Task details: What number of lines in the records below hold the word "agent"? Give that number alone.

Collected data
++++

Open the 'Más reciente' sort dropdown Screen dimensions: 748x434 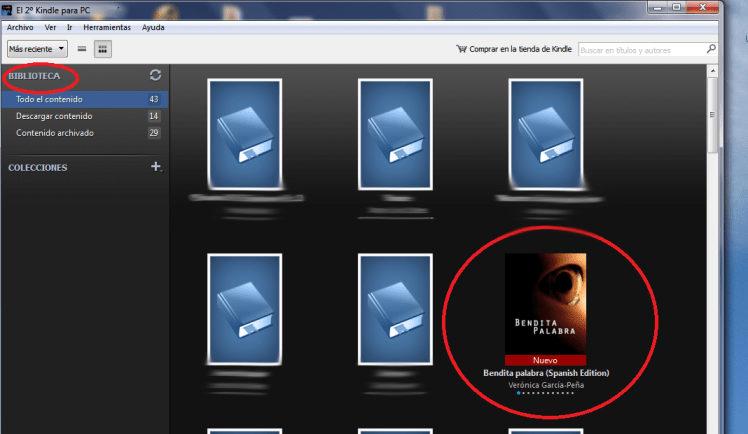click(x=37, y=48)
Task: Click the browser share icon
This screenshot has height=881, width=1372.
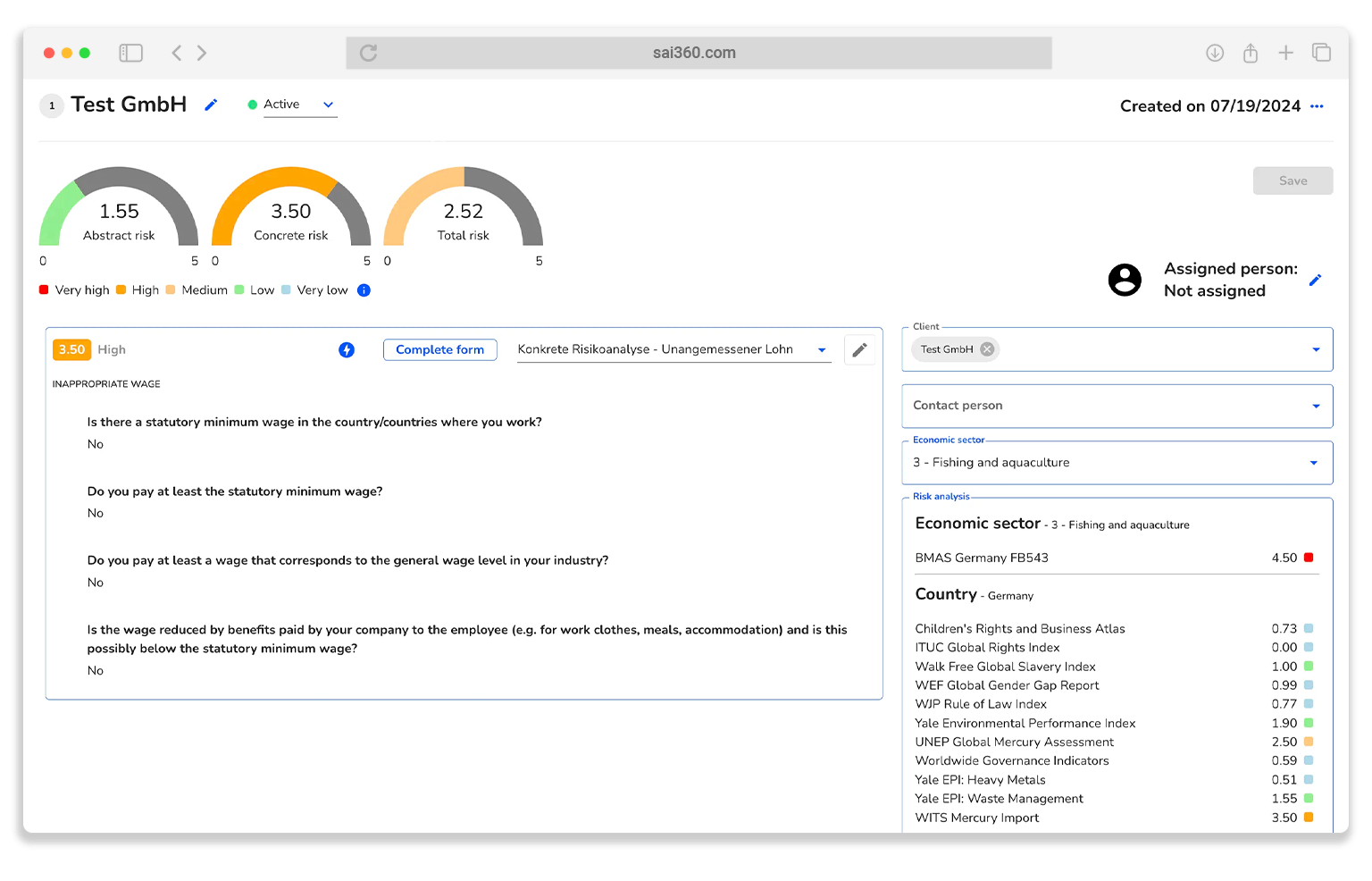Action: pos(1251,53)
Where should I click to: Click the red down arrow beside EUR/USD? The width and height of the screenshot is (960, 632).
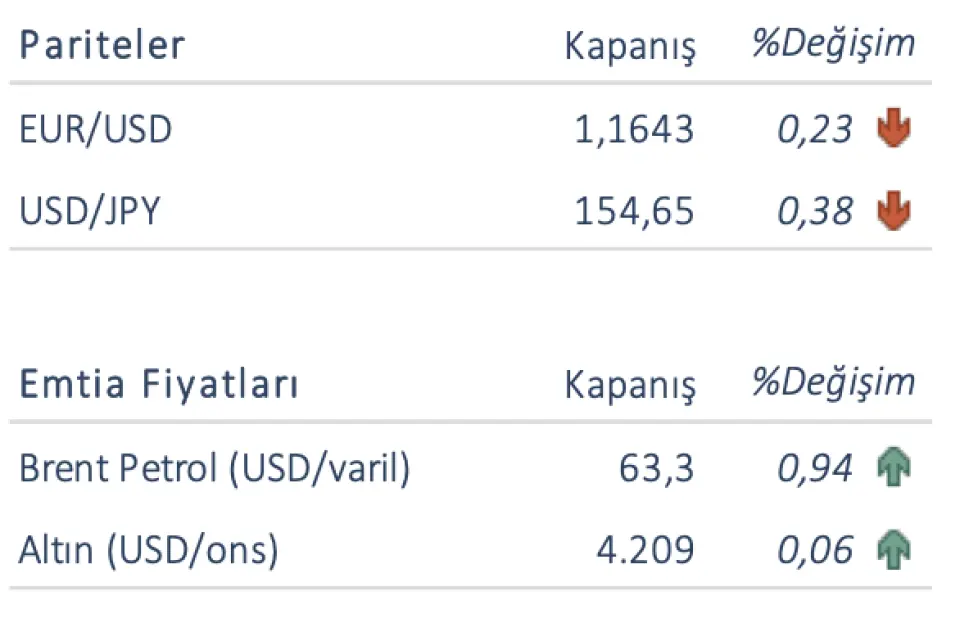click(x=894, y=130)
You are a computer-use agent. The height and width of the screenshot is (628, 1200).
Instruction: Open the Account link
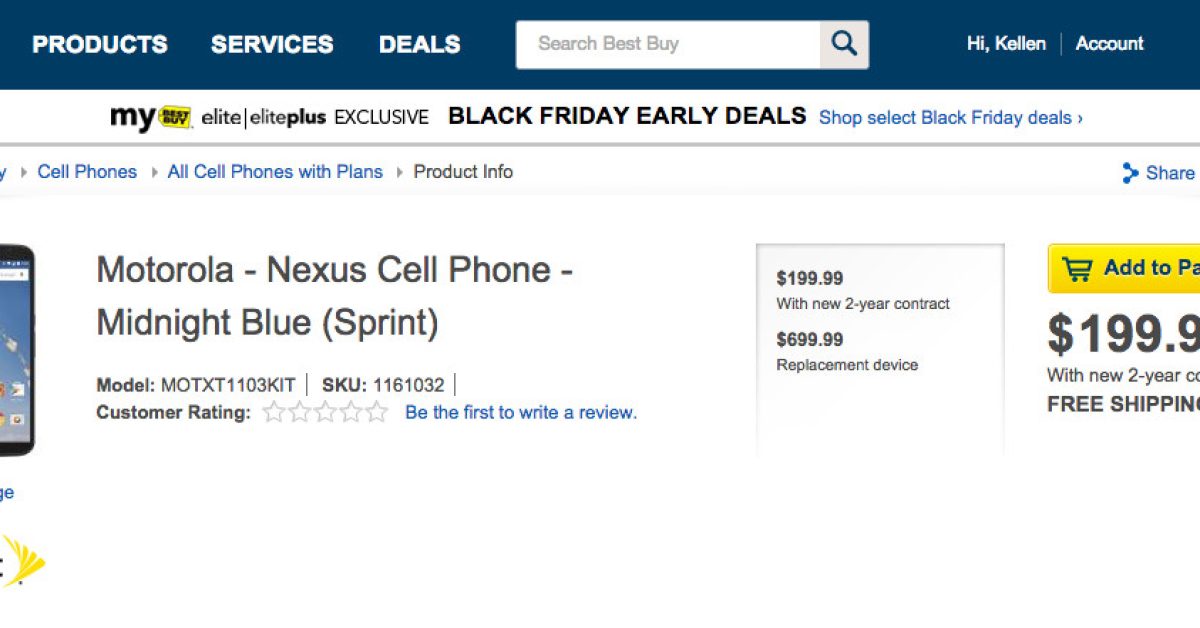click(x=1109, y=44)
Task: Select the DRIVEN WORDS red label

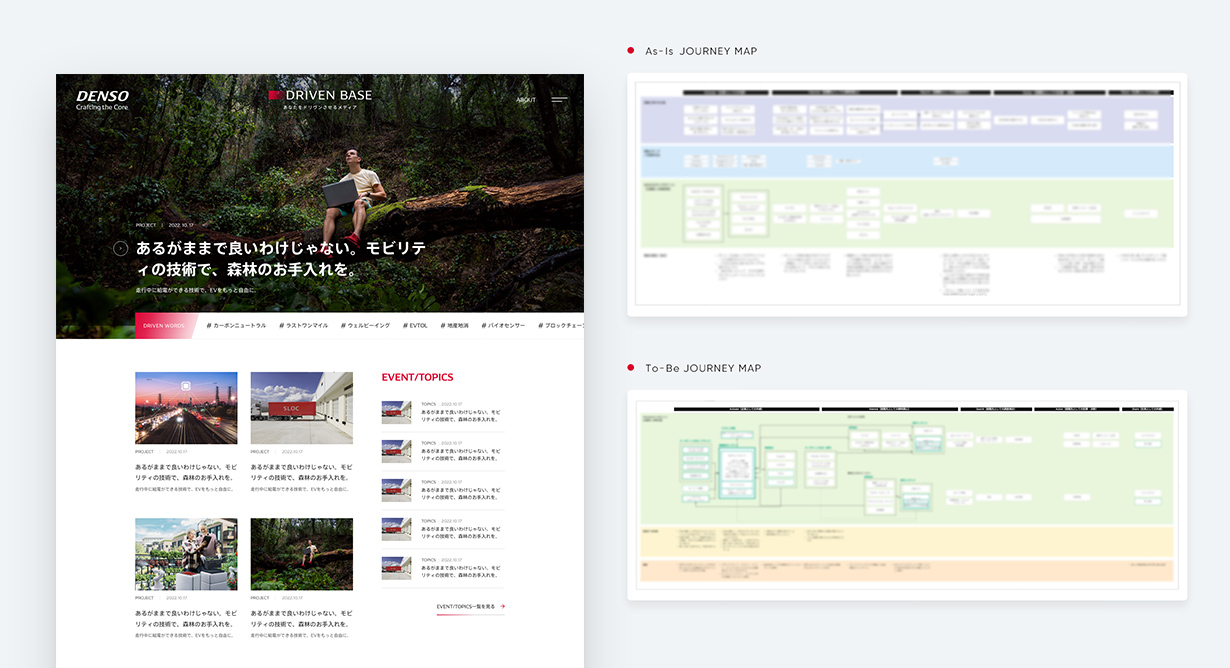Action: [164, 325]
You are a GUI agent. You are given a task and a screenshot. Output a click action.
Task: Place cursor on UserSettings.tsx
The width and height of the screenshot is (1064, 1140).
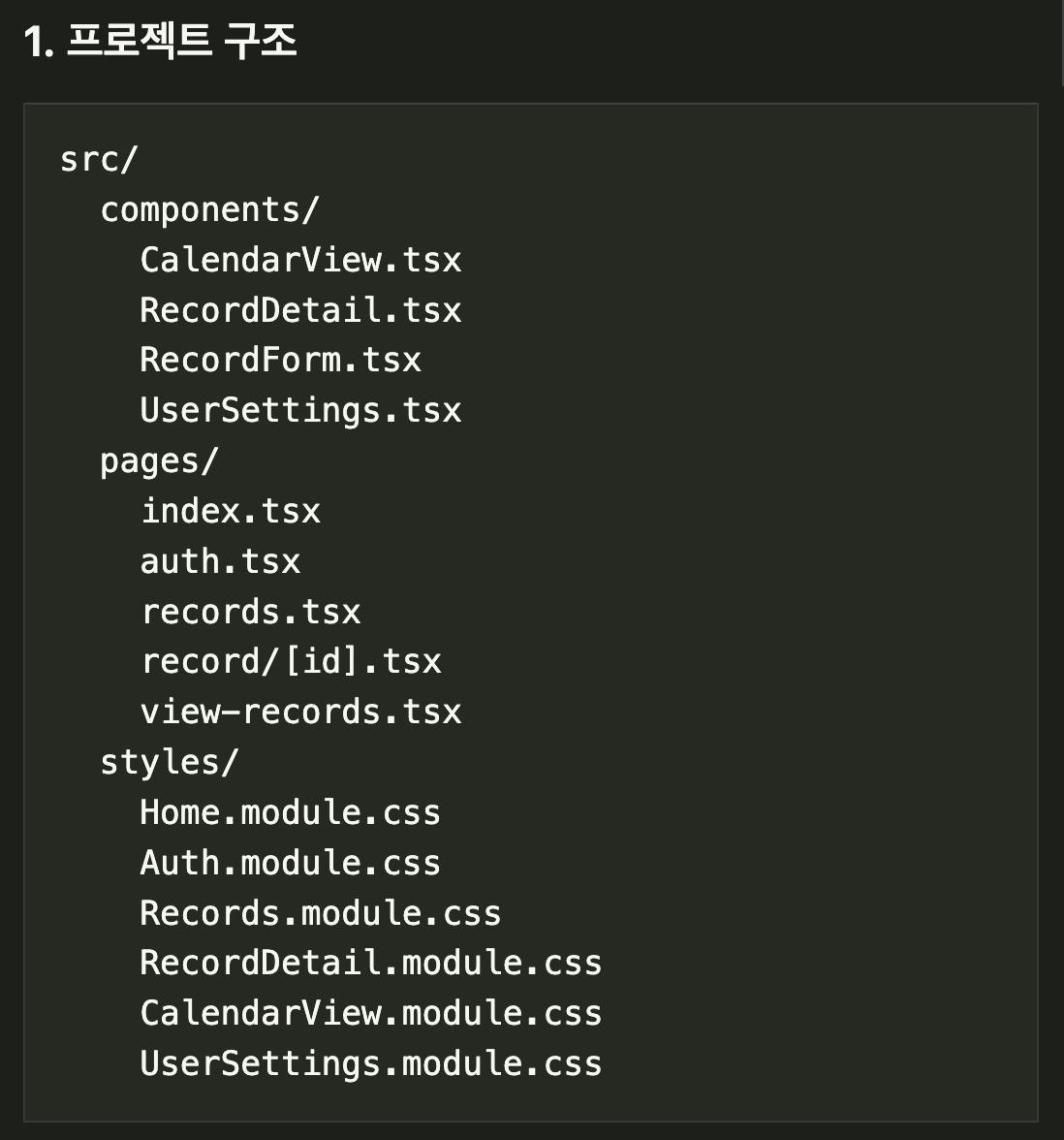[300, 410]
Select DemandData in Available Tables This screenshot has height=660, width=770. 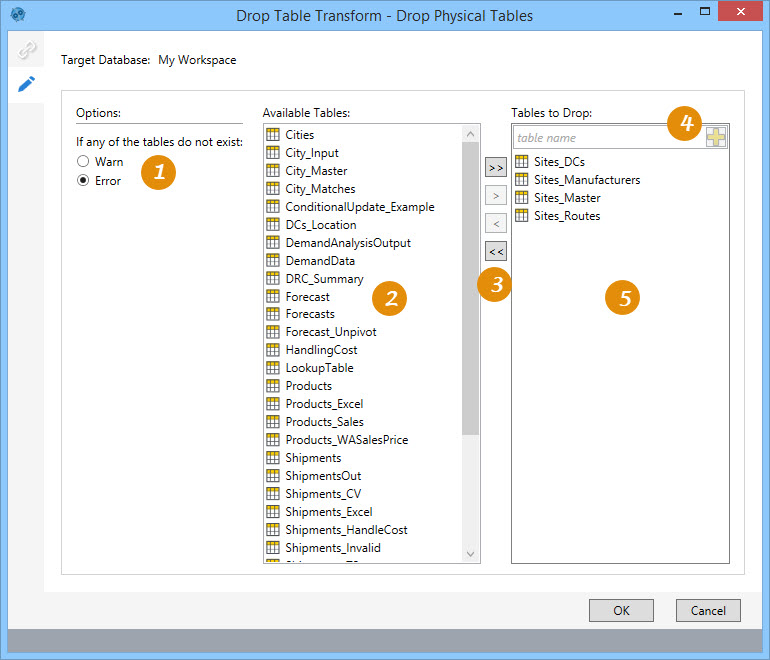pyautogui.click(x=320, y=261)
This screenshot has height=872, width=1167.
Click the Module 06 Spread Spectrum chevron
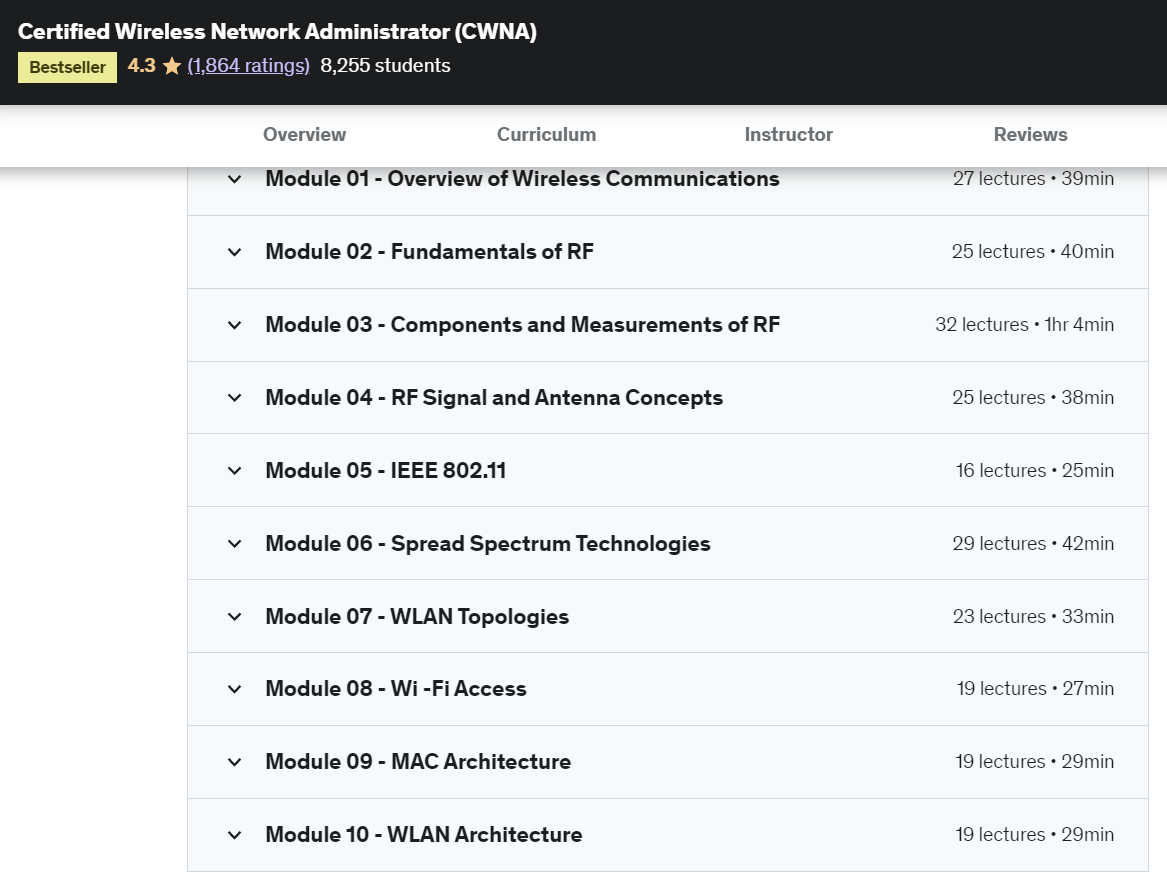235,544
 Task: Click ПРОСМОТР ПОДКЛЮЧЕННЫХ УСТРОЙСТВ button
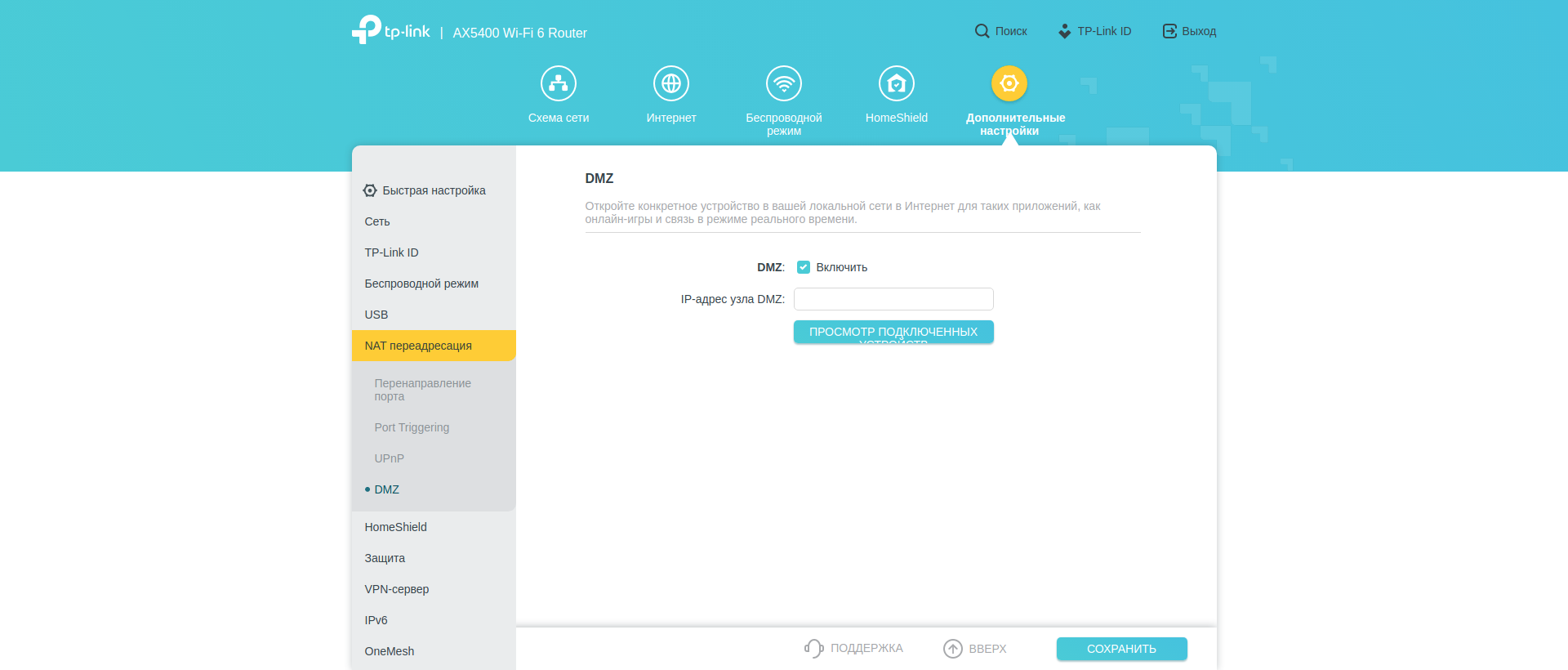[893, 332]
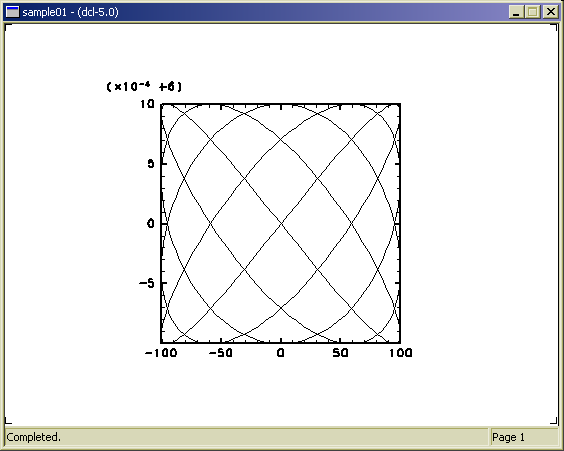
Task: Minimize the sample01 window
Action: tap(516, 12)
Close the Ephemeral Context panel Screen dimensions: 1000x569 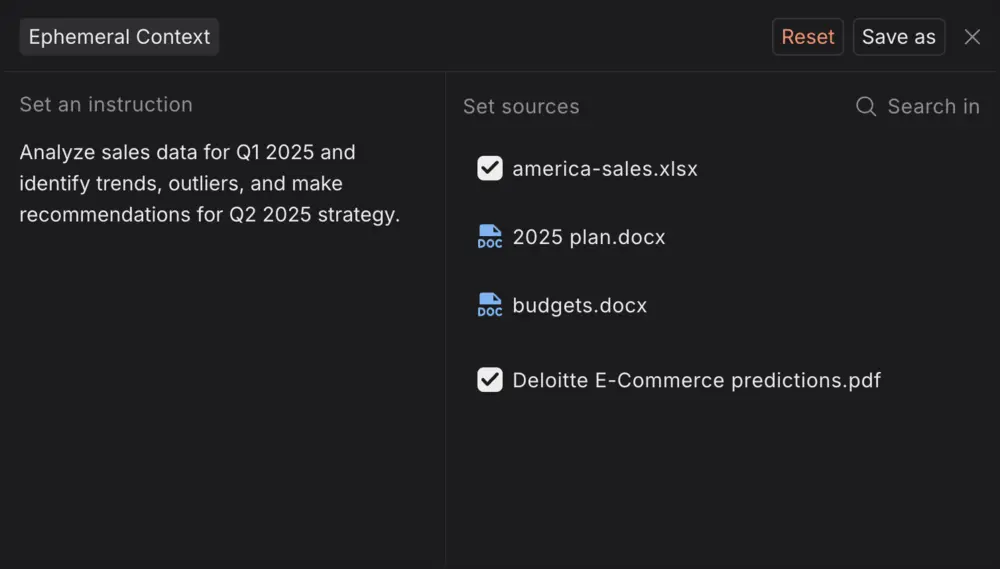tap(972, 37)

++++

Task response: 2